§ **RECORDS SHOWN**:
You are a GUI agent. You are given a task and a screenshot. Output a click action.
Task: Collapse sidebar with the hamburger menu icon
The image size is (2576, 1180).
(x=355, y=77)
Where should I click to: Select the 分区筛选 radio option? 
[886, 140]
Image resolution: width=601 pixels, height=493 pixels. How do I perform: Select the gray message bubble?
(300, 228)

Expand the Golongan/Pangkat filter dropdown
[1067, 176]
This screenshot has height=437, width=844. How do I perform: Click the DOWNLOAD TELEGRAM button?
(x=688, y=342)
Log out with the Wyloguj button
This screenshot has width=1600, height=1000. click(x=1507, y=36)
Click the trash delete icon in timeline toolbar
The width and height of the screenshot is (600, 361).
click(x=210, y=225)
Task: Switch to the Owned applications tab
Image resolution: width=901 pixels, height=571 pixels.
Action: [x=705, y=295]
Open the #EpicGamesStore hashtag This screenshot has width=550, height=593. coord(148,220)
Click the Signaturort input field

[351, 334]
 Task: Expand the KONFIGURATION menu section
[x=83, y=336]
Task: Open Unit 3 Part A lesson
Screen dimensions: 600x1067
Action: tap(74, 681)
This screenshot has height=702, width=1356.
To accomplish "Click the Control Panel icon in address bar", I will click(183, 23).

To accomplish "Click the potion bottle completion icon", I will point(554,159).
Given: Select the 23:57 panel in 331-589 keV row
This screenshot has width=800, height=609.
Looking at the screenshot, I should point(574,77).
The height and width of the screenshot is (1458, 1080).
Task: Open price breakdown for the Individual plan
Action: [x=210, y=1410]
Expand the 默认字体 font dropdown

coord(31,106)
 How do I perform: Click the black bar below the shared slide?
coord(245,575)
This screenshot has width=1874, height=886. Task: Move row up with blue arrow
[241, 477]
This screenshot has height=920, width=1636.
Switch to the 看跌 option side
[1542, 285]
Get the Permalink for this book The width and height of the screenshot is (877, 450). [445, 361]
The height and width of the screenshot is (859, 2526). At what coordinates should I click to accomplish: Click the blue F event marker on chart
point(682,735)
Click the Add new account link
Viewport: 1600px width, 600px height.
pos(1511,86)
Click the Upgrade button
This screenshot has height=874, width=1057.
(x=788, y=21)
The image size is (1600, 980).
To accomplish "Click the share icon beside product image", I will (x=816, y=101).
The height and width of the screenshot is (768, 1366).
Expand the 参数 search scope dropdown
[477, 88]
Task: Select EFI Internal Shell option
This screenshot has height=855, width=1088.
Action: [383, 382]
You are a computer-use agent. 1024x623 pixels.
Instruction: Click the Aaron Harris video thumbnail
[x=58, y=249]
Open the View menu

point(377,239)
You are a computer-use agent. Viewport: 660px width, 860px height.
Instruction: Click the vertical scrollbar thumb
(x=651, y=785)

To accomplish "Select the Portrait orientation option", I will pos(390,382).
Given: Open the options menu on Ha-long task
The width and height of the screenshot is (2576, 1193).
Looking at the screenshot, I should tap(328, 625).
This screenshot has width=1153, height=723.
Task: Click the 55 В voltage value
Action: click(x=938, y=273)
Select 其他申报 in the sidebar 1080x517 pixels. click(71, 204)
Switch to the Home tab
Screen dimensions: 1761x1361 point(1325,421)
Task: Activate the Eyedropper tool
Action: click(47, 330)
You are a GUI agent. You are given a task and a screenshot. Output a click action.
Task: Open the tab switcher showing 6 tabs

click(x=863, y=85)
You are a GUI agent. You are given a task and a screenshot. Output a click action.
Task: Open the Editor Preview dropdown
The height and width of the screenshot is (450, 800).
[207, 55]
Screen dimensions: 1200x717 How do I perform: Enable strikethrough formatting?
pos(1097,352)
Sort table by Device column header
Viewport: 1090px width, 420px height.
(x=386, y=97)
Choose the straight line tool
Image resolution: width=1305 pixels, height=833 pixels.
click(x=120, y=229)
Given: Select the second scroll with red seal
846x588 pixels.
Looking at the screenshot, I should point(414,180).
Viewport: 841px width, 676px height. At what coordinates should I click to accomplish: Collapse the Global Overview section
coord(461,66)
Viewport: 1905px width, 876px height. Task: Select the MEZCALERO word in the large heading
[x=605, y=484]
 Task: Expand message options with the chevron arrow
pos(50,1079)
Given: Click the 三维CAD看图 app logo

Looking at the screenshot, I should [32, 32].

§ **WHAT THE TASK ASKS**: Return the stretch of rows from the line that contains "Image resolution: width=601" through the line that contains "I will point(554,159).", reproducing each line verbatim.

§ **RESULT**:
Image resolution: width=601 pixels, height=493 pixels. How do I perform: Select the gray message bubble?
(300, 228)

Expand the Golongan/Pangkat filter dropdown
[1067, 176]
This screenshot has height=437, width=844. How do I perform: Click the DOWNLOAD TELEGRAM button?
(x=688, y=342)
Log out with the Wyloguj button
This screenshot has width=1600, height=1000. click(x=1507, y=36)
Click the trash delete icon in timeline toolbar
The width and height of the screenshot is (600, 361).
click(x=210, y=225)
Task: Switch to the Owned applications tab
Image resolution: width=901 pixels, height=571 pixels.
Action: [x=705, y=295]
Open the #EpicGamesStore hashtag This screenshot has width=550, height=593. coord(148,220)
Click the Signaturort input field

[351, 334]
 Task: Expand the KONFIGURATION menu section
[x=83, y=336]
Task: Open Unit 3 Part A lesson
Screen dimensions: 600x1067
Action: tap(74, 681)
This screenshot has height=702, width=1356.
To accomplish "Click the Control Panel icon in address bar", I will click(183, 23).

To accomplish "Click the potion bottle completion icon", I will point(554,159).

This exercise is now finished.